* Supplied material *
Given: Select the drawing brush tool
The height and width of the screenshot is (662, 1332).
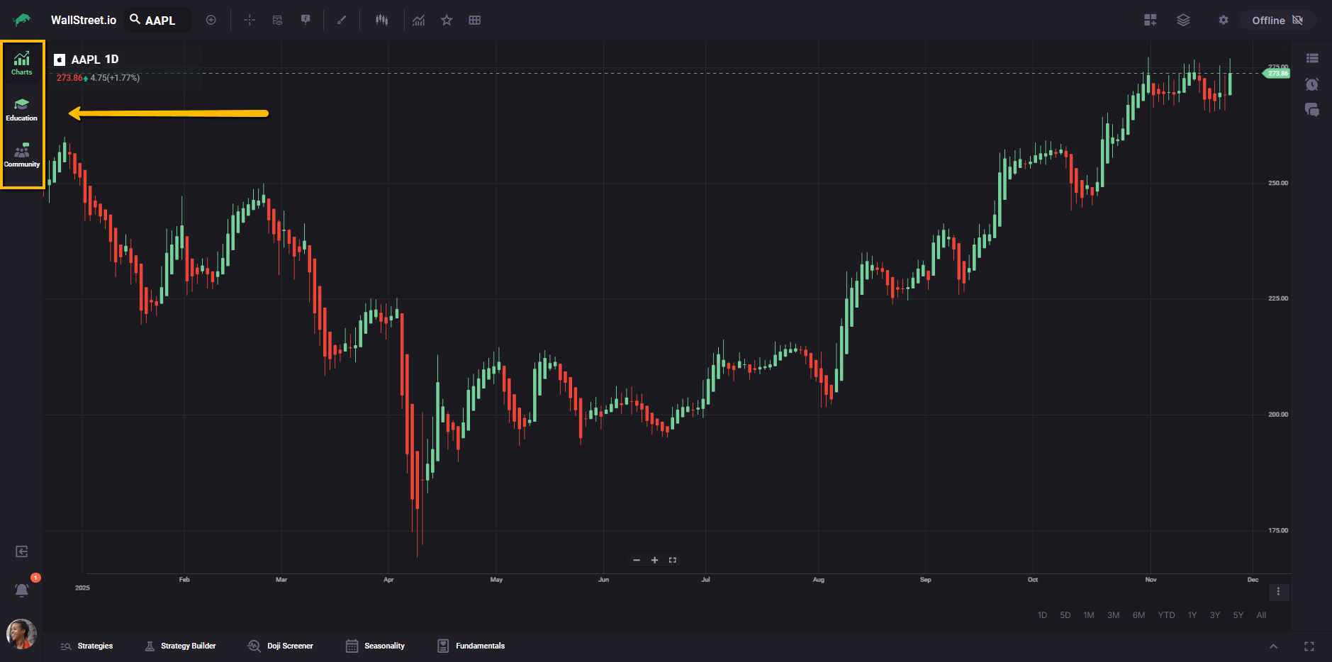Looking at the screenshot, I should tap(342, 20).
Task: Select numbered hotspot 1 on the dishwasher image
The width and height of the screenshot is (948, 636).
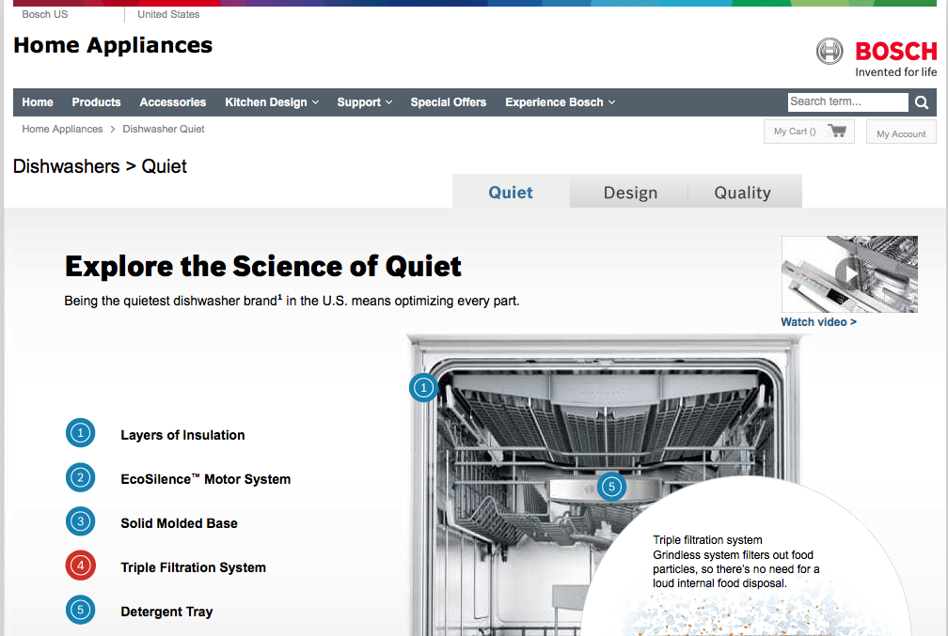Action: [423, 387]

* Work instructions *
The material is to be written out word for word, and the pictures are to be left out.

* Answer section *
Given: Select the drawing brush tool
The height and width of the screenshot is (662, 1332).
Looking at the screenshot, I should tap(342, 20).
Task: Select numbered hotspot 1 on the dishwasher image
The width and height of the screenshot is (948, 636).
Action: [423, 387]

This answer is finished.